— start of Material for the task —
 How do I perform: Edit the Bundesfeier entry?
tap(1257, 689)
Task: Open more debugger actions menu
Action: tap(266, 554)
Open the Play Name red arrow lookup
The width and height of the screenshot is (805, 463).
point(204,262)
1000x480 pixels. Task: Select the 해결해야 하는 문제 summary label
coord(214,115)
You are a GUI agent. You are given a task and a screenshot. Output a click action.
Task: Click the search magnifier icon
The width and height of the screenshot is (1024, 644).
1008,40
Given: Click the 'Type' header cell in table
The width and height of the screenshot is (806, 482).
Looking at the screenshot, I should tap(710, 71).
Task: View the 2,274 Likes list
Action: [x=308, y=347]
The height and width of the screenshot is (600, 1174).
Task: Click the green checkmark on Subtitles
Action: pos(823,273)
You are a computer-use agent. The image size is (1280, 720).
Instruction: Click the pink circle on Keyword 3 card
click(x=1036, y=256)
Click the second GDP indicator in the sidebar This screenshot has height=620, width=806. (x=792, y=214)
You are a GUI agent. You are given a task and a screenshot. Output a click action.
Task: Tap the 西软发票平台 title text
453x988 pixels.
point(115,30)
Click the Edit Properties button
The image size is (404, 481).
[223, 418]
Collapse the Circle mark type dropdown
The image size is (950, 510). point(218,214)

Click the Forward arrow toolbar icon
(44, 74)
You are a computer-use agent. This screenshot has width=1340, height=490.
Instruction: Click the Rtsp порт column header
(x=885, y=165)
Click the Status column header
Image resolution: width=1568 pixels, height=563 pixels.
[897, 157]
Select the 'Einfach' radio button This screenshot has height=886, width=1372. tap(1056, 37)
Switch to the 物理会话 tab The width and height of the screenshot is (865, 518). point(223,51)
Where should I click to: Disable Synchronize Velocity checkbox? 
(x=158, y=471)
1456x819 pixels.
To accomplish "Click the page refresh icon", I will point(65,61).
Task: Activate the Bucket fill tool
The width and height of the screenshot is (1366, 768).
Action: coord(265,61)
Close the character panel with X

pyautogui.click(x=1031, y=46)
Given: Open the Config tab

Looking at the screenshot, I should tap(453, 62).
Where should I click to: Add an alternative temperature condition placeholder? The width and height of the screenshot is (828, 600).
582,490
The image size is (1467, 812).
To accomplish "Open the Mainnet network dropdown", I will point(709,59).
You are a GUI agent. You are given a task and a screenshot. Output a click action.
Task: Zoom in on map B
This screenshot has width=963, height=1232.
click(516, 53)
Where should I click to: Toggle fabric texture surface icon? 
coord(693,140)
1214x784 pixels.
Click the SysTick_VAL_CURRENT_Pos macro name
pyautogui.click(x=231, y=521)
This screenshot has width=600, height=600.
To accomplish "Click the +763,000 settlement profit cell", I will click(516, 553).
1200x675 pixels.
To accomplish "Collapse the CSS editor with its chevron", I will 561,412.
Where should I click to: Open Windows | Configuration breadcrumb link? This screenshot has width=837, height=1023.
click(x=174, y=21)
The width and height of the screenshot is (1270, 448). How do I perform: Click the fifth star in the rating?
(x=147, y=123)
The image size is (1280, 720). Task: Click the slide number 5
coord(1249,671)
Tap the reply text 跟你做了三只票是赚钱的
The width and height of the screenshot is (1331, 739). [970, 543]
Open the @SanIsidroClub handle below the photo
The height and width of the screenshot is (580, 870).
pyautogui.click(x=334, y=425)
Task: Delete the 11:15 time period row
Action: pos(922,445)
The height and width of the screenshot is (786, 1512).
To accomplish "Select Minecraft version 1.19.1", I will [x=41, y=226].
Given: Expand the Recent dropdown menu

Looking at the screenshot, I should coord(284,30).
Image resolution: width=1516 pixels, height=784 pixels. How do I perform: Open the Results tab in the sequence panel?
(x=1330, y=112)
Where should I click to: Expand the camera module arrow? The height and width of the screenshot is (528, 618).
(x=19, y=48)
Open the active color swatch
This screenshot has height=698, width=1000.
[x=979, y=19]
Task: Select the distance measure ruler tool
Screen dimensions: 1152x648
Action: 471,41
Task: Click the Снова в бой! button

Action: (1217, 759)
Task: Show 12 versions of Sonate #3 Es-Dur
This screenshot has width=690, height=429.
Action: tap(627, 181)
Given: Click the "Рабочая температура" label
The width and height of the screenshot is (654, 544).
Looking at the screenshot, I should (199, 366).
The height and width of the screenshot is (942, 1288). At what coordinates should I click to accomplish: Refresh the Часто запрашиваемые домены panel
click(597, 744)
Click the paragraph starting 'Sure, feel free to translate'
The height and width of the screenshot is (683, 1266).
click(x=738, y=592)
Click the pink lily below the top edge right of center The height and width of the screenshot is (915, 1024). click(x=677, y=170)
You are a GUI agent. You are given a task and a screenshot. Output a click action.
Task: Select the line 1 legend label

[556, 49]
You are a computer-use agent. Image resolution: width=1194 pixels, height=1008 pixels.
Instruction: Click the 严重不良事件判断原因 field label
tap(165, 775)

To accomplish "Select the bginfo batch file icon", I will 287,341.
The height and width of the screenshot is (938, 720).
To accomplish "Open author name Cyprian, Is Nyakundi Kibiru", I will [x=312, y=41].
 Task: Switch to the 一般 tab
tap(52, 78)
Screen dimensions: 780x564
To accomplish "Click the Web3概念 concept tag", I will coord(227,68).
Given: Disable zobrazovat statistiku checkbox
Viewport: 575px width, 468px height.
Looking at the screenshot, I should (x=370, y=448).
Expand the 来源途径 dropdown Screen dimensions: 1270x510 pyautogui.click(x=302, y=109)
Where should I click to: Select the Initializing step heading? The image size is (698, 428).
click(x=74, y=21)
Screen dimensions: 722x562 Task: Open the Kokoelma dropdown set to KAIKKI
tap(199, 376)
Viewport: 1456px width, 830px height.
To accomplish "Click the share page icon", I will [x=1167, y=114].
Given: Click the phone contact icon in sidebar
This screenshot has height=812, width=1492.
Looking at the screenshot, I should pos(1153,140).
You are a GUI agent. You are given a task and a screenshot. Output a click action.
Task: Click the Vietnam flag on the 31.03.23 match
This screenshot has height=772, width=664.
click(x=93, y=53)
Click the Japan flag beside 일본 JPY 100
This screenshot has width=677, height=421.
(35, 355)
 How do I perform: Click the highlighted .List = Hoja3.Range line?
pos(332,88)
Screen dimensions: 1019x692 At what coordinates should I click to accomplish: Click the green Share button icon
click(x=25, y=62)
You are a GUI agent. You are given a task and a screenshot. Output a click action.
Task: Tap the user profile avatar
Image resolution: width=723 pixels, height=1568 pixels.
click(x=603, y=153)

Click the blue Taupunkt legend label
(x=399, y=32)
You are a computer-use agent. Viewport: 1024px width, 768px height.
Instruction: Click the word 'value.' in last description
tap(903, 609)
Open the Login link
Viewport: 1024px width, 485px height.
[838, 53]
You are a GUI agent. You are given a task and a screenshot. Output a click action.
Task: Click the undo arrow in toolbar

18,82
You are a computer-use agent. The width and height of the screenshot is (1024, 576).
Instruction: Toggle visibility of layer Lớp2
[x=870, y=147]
— end of Material for the task —
Set down, unchanged, the entries from the line with "Where should I click to: Expand" to the line with "Expand the 来源途径", including both of those lines.

Where should I click to: Expand the camera module arrow? The height and width of the screenshot is (528, 618).
(x=19, y=48)
Open the active color swatch
This screenshot has height=698, width=1000.
[x=979, y=19]
Task: Select the distance measure ruler tool
Screen dimensions: 1152x648
Action: 471,41
Task: Click the Снова в бой! button

Action: (1217, 759)
Task: Show 12 versions of Sonate #3 Es-Dur
This screenshot has width=690, height=429.
Action: tap(627, 181)
Given: Click the "Рабочая температура" label
The width and height of the screenshot is (654, 544).
Looking at the screenshot, I should (199, 366).
The height and width of the screenshot is (942, 1288). At what coordinates should I click to accomplish: Refresh the Часто запрашиваемые домены panel
click(597, 744)
Click the paragraph starting 'Sure, feel free to translate'
The height and width of the screenshot is (683, 1266).
click(x=738, y=592)
Click the pink lily below the top edge right of center The height and width of the screenshot is (915, 1024). click(x=677, y=170)
You are a GUI agent. You are given a task and a screenshot. Output a click action.
Task: Select the line 1 legend label

[556, 49]
You are a computer-use agent. Image resolution: width=1194 pixels, height=1008 pixels.
Instruction: Click the 严重不良事件判断原因 field label
tap(165, 775)

To accomplish "Select the bginfo batch file icon", I will 287,341.
The height and width of the screenshot is (938, 720).
To accomplish "Open author name Cyprian, Is Nyakundi Kibiru", I will [x=312, y=41].
 Task: Switch to the 一般 tab
tap(52, 78)
Screen dimensions: 780x564
To accomplish "Click the Web3概念 concept tag", I will coord(227,68).
Given: Disable zobrazovat statistiku checkbox
Viewport: 575px width, 468px height.
Looking at the screenshot, I should (x=370, y=448).
Expand the 来源途径 dropdown Screen dimensions: 1270x510 pyautogui.click(x=302, y=109)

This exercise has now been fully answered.